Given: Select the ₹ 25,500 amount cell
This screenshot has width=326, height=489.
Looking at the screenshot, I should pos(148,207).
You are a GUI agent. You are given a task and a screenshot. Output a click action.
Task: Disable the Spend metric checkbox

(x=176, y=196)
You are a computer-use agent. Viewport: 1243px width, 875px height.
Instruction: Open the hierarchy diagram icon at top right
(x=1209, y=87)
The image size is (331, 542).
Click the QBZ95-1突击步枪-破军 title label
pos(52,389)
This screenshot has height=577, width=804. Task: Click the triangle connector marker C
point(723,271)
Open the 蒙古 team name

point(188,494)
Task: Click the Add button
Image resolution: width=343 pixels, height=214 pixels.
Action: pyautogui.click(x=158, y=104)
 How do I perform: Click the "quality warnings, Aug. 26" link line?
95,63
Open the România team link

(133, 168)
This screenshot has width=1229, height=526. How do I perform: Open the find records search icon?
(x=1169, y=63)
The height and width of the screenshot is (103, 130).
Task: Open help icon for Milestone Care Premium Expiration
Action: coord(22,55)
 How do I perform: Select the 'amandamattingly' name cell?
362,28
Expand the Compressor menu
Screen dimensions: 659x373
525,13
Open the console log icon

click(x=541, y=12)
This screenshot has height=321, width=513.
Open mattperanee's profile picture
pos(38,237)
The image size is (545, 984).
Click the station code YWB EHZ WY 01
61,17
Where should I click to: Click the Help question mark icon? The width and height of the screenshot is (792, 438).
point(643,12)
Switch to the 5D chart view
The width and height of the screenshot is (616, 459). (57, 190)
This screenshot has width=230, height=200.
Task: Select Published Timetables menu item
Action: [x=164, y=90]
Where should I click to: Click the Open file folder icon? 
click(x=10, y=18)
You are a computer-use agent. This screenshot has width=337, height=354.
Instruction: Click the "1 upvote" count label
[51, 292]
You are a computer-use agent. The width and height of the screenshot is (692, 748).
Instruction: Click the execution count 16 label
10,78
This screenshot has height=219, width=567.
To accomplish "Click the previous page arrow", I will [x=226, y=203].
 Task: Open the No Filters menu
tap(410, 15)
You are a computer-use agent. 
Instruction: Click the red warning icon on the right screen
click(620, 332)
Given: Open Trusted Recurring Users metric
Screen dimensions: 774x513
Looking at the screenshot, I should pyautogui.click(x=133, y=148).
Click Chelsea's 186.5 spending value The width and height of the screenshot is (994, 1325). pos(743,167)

---

• What you have to do: Lines with the string "size": pick each one out of the material and return it.

• Result of the task:
The image size is (331, 542).
The image size is (545, 984).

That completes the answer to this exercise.